O TJ-PA (Tribunal de Justiça do Pará) revogou a promoção por merecimento da juíza Clarice Maria de Andrade, que em 2007 foi responsável pela decisão de manter uma adolescente de 15 anos presa em cela masculina com cerca de 30 homens, na delegacia de polícia de Abaetetuba, no interior do Pará.

Após a revogação, na quinta-feira (3), a juíza entregou um pedido de licença das funções.

Nesta segunda-feira (7), o Diário Eletrônico trouxe uma portaria confirmando o afastamento da juíza de suas funções da 6ª Vara Penal da Comarca de Ananindeua, na região metropolitana de Belém. Até o seu retorno, o juiz Breno Melo da Costa Braga será seu substituto.
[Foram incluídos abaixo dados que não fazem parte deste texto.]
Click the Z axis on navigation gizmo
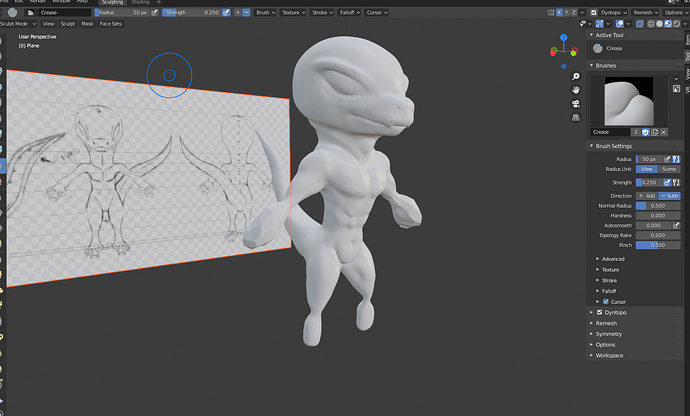Image resolution: width=690 pixels, height=416 pixels. point(564,38)
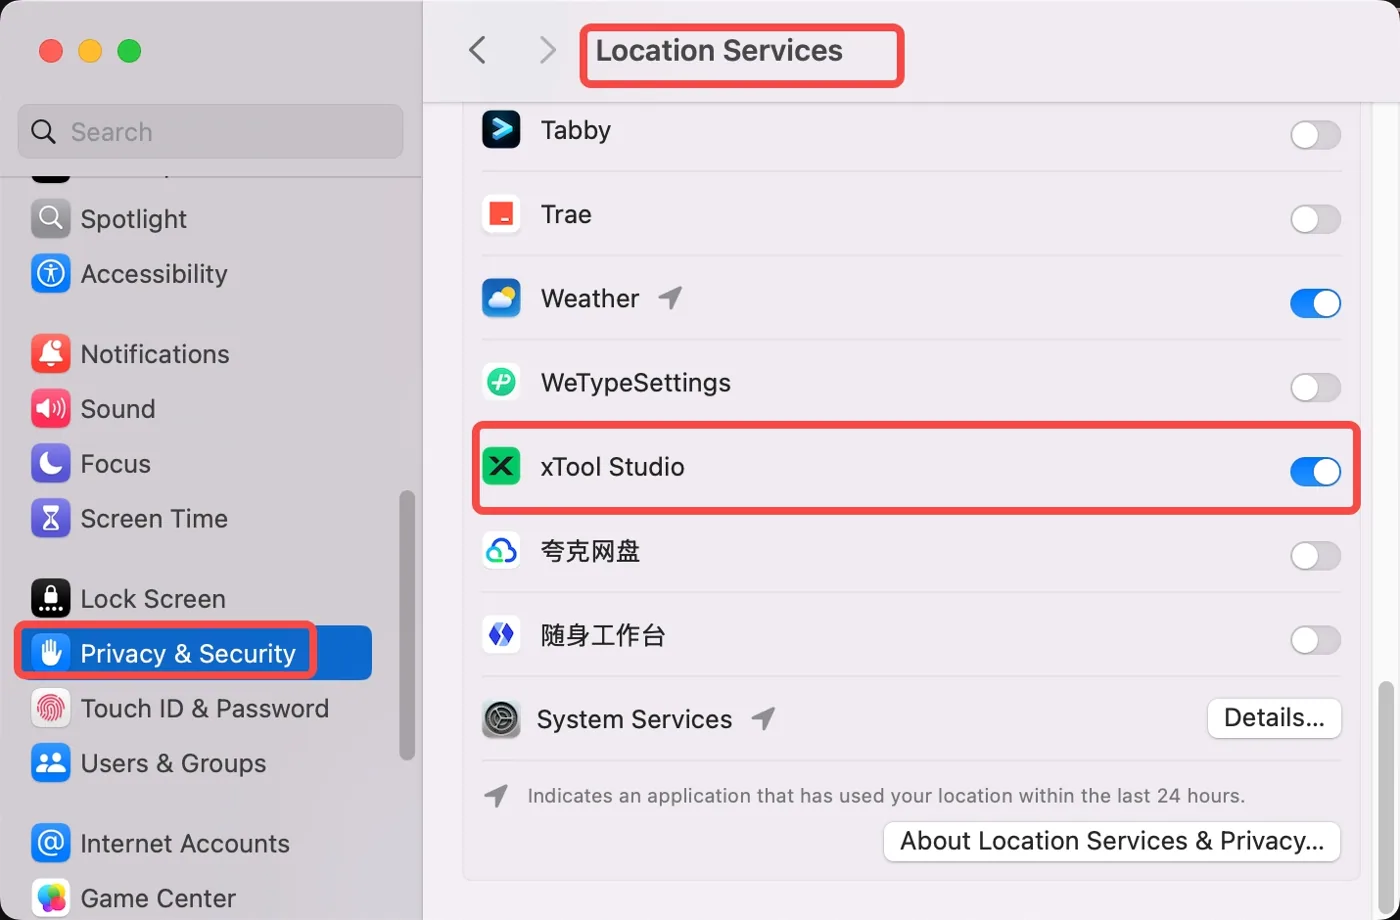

Andrade tinha sido escolhida para ser titular da Vara de Crimes contra Crianças e Adolescentes de Belém, na última quarta-feira (2).

Revogação

Segundo o TJ-PA, a nomeação à Vara de Crimes Contra Criança e Adolescente foi revogada por conta de processo administrativo disciplinar movido pelo CNJ (Conselho Nacional de Justiça), em 2009, e que decidiu pela aposentadoria compulsoriamente, em decisão unânime em abril de 2010.

Entenda o caso

Na decisão de sua aposentadoria compulsória, o CNJ alegou que a juíza foi condenada por ter se omitido em relação à prisão da menor, que sofreu torturas e abusos sexuais no período em que ficou presa irregularmente, em 2007.

A jovem de 15 anos foi detida por tentativa de furto, crime classificado como afiançável.

O CNJ entendeu que a juíza conhecia a situação da prisão --já que havia visitado o local três dias antes--, verificando a inexistência de separação entre homens e mulheres e as péssimas condições de higiene.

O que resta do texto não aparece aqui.